Pendekatan-pendekatan cultural seperti gempunganlah yang harus dilakukan
pemerintah. Artinya, gempungan yang digelar sebagai wadah transformasi
informasi warga kepada pemerintahnya, tidak serta merta sebagai program yang
parsial, yang incidental hanya life service semata pemerintah tanpa ada tindak
lanjut. Tetapi, gempungan pada sore hari itu harus menjadi langkah awal untuk
melakukan program kebijakan pemerintah yang berpihak kepada rakyat yang
didasari ikatan emosial diantara keduanya, bukan sekedar formalitas kegiatan
belaka. Untuk itu, dasar2 informasi yang diperoleh Pemerintah dari warga
melalui gempungan, menjadi prioritas pembangunan yang dirasa objektif untuk
dilakukan pembenahan dan tindak lanjut.
Sisi lain dari program gempungan
pada sore hari itu, adalah pentingnya mempersiapkan generasi muda sebagai
pewaris kehidupan ini yang siap mental dan siap secara ekonomi. Agar kedepan,
negara bisa dibangun oleh piranti-piranti ekonomi rakyat yang mapan dan piranti
ruh etos kerja yang tinggi. Hal inilah yang didapat bupati saat gempungan
minggu ketiga digelar di Desa Mulyamekar kecamatan Babakancikao. Dimana pada
saat itu, bupati memanggil “Si Karna” seorang anak kecil usia 9 tahun, yang
tidak sekolah tetapi semangat hidupnya tinggi. Malah yang lebih menusuk dunia
pendidikan kita, pernyataan polos anak kecil itu, yang lebih memilih “Macul”
atau mencangkul untuk bertani daripada harus sekolah, lebih baik mengisi
hari-harinya menggembala domba dan beternak Bebek, daripada menghabiskan waktu
untuk jajan disekolah. Sungguh pemandangan yang kontras penuh makna, dan tentu
menyimpan cerita unik di benak bupati dan inspirasi yang penting untuk
dijadikan kebijakan lanjutan.
Gempungan selanjutnya terus
berjalan sebagaimana jadwal yang telah ditentukan. Namun penulis dapat menyimpulkan
ada 3 (tiga) hal penting yang itu ternyata direspon oleh bupati dan perlu
ditindaklanjuti. Pertama, berbagai masukan dari warga di acara gempungan terkait
kebutuhan-kebutuhan publik yang mendesak dan perlu segera dilakukan
pemecahannya, baik pemecahan yang sifatnya jangka pendek maupun jangka panjang.

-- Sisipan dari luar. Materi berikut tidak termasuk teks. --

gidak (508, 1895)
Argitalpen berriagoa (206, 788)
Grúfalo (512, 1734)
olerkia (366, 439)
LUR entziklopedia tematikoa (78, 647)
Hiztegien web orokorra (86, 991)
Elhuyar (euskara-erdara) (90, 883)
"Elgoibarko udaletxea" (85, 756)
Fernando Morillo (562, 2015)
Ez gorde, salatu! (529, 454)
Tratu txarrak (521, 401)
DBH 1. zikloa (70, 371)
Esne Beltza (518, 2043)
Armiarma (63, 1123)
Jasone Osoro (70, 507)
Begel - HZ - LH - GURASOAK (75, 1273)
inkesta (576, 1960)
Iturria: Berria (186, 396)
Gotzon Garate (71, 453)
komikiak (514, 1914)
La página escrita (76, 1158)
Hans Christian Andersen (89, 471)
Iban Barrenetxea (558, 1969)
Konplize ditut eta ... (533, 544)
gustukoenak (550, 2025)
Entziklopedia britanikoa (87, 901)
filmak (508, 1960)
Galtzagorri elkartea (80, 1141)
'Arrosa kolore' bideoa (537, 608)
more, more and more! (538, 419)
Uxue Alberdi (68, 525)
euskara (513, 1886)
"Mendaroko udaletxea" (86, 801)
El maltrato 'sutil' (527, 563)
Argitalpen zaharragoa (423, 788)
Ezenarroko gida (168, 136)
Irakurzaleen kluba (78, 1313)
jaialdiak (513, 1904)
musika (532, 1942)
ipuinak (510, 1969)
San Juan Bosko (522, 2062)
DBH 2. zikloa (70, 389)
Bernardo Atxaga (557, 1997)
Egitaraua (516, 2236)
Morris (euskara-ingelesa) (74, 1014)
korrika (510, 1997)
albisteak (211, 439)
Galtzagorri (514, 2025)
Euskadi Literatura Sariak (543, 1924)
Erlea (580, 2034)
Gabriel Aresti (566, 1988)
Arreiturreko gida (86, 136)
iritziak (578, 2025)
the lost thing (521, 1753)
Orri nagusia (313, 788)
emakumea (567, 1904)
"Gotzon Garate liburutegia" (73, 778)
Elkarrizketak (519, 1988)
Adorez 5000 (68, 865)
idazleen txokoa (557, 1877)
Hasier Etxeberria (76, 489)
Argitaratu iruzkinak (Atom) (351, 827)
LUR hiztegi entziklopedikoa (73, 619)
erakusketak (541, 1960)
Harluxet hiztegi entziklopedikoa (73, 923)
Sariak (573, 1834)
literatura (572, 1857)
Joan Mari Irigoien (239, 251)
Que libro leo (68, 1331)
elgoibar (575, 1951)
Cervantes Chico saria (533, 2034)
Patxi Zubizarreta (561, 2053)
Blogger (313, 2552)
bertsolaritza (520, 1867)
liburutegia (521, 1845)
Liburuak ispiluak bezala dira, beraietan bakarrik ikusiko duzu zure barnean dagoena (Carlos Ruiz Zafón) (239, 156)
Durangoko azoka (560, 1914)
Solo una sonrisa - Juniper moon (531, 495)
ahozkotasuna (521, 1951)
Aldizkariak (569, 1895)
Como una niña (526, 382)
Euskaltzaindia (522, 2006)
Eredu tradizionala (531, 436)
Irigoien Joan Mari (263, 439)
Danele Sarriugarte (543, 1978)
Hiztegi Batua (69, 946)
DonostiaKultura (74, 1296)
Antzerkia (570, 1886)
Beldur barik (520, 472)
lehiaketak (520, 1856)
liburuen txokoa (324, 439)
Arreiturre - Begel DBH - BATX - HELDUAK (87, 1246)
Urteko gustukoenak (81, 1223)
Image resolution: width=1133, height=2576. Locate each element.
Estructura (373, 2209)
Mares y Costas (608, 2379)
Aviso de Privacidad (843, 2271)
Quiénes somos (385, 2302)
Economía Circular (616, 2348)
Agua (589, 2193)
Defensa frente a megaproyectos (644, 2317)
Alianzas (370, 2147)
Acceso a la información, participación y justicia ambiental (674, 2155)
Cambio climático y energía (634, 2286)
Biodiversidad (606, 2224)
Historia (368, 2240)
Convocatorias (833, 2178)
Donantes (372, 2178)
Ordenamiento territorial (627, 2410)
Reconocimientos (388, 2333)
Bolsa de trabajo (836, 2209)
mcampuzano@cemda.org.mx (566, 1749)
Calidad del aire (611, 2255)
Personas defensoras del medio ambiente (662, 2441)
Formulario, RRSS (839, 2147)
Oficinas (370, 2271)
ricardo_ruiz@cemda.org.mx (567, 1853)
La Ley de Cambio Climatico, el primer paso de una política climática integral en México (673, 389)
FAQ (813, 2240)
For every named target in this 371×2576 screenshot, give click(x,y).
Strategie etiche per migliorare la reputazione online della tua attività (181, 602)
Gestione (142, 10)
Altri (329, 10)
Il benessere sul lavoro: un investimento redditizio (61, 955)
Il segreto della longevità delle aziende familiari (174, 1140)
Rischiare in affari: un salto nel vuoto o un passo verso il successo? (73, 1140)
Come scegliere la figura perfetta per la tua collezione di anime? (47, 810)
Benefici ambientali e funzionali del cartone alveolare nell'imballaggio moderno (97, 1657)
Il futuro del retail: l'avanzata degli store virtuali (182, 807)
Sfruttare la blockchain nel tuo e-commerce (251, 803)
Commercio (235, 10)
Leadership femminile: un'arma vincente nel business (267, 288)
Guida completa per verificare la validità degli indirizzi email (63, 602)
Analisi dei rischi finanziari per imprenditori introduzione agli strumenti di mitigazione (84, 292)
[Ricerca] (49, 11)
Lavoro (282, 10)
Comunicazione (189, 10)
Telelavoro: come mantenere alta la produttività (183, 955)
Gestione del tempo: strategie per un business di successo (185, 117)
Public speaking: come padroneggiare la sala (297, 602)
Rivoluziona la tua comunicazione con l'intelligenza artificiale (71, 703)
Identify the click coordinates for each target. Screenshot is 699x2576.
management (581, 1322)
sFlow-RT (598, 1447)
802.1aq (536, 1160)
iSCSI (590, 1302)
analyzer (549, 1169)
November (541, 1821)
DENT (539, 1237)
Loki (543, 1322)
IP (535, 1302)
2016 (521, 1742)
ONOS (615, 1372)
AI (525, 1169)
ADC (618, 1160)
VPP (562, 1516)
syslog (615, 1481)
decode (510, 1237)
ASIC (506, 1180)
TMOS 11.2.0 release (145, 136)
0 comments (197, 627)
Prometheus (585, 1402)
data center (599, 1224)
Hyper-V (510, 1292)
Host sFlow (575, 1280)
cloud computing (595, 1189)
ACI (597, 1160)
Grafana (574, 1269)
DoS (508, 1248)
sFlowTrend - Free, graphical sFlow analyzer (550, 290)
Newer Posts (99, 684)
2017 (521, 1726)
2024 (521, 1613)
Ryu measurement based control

Kedua, pengalaman karier pekerja-pekerja social, seperti mak paraji, Linmas dan
sebagainya ternyata memerlukan perhatian serius bagi pemerintah. Inspirasi mak
paraji sebagai pekerja social yang ikhlas membantu proses persalinan warga,
sehingga melahirkan penyatuan ruhaniah diantara keduanya itu, patut dicontoh
sebagai pondasi penyatuan ruh keberpihakan kebijakan pemerintah pada rakyat.
Dan terakhir, pengalaman-pengalaman unik dan ringan yang dipertontonkan bupati
saat memanggil sosok orang disekitar kita yang dianggap martabatnya rendah, seperti
halnya cerita “si Bedas” pada tulisan lain, dan “Si Karna” seorang anak yang
tidak sekolah itu, justru dari mereka lah kita bisa belajar menghargai
kehidupan ini. Untuk itu mereka perlu segera dimuliakan dan diangkat martabat
kehidupannya. Dari tiga hal inilah, kemudian gempungan melahirkan ide-ide baru
bagi bupati dalam mengambil kebijakan.
Yang pertama, dari alur
perjalanan gempungan di buruan urang lembur dari awal dalam bingkai “cuap-cuap”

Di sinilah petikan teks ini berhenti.